Well, I finally sorted the bus ticket problem to get from Pontevedra to Oporto so that I could fly home to the UK and play Grandma for a couple of weeks. Having found it impossible to buy tickets in advance at the bus station, we bought my ticket online and eventually got it printed at the hotel we were staying at. Our host seemed completely unable to deal with computers - so much for silver surfers!!!! - but his son sorted things out for us.

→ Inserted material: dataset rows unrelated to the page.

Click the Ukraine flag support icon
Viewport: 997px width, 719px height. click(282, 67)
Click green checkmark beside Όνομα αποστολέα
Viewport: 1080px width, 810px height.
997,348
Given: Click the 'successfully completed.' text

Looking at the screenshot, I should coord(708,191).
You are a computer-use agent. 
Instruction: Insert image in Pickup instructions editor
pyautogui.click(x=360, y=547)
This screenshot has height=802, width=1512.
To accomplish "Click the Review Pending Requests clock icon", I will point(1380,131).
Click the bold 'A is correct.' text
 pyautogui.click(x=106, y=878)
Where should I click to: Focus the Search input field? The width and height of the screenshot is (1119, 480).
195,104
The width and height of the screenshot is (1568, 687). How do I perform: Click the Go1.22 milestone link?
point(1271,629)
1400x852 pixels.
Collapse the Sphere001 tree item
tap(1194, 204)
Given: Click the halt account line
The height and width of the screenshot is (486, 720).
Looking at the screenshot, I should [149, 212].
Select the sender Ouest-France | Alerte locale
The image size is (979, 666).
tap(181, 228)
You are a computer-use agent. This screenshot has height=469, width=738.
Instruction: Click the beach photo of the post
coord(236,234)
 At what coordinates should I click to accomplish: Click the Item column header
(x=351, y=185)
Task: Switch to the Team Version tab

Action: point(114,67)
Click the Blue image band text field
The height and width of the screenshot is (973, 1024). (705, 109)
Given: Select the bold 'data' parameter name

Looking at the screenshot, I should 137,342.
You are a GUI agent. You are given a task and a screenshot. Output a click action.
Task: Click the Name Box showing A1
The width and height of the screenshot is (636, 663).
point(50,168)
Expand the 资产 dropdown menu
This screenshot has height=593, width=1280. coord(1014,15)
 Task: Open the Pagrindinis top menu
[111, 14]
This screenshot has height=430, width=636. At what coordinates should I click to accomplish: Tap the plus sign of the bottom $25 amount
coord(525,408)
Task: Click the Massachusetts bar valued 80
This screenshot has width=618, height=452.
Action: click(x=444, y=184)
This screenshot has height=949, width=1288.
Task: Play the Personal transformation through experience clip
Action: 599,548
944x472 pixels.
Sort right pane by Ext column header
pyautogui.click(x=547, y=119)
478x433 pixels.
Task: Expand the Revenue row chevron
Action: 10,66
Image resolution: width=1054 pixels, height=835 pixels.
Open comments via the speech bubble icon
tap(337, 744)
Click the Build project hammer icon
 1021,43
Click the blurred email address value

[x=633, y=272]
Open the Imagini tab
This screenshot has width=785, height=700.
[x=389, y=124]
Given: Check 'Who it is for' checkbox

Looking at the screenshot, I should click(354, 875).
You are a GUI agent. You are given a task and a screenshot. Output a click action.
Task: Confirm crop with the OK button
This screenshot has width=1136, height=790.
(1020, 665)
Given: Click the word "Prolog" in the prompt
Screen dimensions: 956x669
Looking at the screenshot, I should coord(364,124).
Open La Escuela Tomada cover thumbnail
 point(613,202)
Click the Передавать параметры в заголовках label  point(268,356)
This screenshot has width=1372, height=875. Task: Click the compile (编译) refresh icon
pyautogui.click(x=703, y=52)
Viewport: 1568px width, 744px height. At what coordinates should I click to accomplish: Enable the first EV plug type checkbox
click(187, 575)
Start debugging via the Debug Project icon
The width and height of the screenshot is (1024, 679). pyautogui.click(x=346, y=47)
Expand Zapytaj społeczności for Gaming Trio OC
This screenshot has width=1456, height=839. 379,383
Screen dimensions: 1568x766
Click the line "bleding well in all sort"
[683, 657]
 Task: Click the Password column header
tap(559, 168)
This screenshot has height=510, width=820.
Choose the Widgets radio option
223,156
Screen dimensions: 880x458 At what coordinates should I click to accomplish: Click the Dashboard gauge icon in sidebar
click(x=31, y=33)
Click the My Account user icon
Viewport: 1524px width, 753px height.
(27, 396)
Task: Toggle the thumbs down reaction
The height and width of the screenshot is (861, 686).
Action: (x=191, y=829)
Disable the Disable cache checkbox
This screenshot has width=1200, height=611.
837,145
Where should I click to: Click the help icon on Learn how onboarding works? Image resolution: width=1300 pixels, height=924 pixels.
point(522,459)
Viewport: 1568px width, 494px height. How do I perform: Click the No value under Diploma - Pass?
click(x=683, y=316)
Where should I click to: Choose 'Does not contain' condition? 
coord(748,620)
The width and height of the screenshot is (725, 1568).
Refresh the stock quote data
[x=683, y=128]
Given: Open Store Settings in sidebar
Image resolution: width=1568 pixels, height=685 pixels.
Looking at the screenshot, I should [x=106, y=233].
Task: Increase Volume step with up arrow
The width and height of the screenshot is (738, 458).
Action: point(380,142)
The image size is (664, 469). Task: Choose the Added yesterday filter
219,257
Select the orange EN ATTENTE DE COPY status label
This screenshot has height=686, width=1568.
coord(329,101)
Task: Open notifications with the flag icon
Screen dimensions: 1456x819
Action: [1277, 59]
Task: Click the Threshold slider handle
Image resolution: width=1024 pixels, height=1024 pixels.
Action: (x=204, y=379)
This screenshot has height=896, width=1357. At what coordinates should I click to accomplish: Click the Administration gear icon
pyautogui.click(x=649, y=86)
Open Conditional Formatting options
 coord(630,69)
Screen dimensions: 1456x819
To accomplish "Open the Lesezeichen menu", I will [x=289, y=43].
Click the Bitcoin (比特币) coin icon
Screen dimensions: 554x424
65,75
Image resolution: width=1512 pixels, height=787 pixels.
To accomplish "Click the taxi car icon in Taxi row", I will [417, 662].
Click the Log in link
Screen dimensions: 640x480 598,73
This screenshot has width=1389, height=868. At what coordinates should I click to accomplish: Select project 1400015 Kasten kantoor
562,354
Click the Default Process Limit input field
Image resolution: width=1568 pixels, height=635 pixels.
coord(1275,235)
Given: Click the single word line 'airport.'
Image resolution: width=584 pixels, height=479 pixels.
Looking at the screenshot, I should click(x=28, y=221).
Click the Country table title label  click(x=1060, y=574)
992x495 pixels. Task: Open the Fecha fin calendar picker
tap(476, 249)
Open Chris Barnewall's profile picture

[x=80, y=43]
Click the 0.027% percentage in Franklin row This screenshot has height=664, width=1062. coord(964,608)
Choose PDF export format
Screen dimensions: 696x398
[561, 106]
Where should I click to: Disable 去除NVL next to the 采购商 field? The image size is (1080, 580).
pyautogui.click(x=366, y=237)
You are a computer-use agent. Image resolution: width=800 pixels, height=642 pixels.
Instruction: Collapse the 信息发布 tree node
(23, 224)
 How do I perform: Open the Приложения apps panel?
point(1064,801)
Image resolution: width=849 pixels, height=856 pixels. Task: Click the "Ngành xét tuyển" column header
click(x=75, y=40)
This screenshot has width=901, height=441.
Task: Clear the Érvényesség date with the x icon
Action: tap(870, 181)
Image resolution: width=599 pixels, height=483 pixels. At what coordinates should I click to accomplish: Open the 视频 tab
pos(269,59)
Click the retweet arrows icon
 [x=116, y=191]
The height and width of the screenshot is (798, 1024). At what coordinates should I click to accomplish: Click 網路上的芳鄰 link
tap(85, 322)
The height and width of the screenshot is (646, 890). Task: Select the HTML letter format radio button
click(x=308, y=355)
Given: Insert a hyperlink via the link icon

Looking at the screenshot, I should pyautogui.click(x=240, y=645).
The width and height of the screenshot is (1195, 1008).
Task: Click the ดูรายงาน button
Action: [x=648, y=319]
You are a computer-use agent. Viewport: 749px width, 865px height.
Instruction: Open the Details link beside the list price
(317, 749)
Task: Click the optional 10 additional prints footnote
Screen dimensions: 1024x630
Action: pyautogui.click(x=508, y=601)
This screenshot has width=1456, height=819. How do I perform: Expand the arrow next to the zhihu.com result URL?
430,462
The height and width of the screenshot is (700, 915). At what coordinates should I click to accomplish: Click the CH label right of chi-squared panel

So that was that and on Thursday I saw Phil off to his final chess game in the morning, pottered about in our room for a while and eventually went down and paid our bill. I had a little chat with our host, commenting that we had seen him on Wednesday evening, looking "muy elegante" with his white shirt, black trousers and tie. He had, it transpired, been on his way to his choral group; they had an appointment to sing down in the centre of town. This choir, of which he had been a member for years and years, sang in competitions all over the place and even won the occasional prize. Photos on the wall in the hotel and everything. People have hidden depths, you see.
Then I trundled my suitcase along to the rickety old bus stop to wait for a bus to town: quite a long wait, for Thursday was "Asención", the day Mary went up to Heaven and therefore a "día festivo". Buses ran every hour instead of every half hour. But I had plenty of time and finally met up with my friend Colin and his daughter in Plaza de Verdura for a little something. I had planned to walk in a leisurely fashion down to the bus station but Colin insisted that he would run me there and so I was able to spend a little more time contemplating the world from under a sun umbrella by his pool and chatting to his daughter, setting the world to rights.
When I finally got to the bus station, I checked at the info office for the platform my bus would leave from and, on being asked if I had a ticket, checked that my printout was sufficient. Yes, it was, the clerk assured me, but thereby hangs a tale. Waiting for the bus, I got chatting to a pair of sisters who were, it turned out, en route for Manchester where one of them had a place on a graduate training programme at Manchester Metropolitan University. Her sister was going along for the ride, hoping to find some kind of work, any kind of work, and improve her English. They had also had trouble getting tickets and had ended up at a travel agent’s, a solution I had considered.
Anyway, the bus arrived, around 15 minutes late. I showed my computer printout to the driver. "¿Y el billete?", he growled. So I explained that the only ticket I had was my printout and that I had been assured it was sufficient. Grudgingly he let me on the bus. Phew, what a relief! Then at Valença, just across the border into Portugal, we all had to change buses. Apparently there were two buses going half full to Oporto and they had decided that we could all travel on the same one. So I had to go through the same rigmarole about my ticket once more - not to mention that I had some difficulty locating my printout this time round - but fortunately the efficient driver of bus number two had his own computer printout with passengers’ names on it. How clever was that!!!
And so, despite sea mist coming in at the last minute and making Oporto airport into a strange grey place, curiously cold after the sunshine and heat of the previous days, I made my way to Liverpool without further mishap. The runway was wet. How strange! I had almost forgotten what rain was like. And there my daughter was waiting to take me on my onward journey, as the airlines call it, to Manchester.
Since then my life has been a busy family whirl, feeding lots of people, catching up with family news, going for a walk in the wind and watching some of the family turn into nerds who play a supposedly creative game called Minecraft, with all their iPhones talking to each other in a strange invented world. Who would have thought that such things could exist!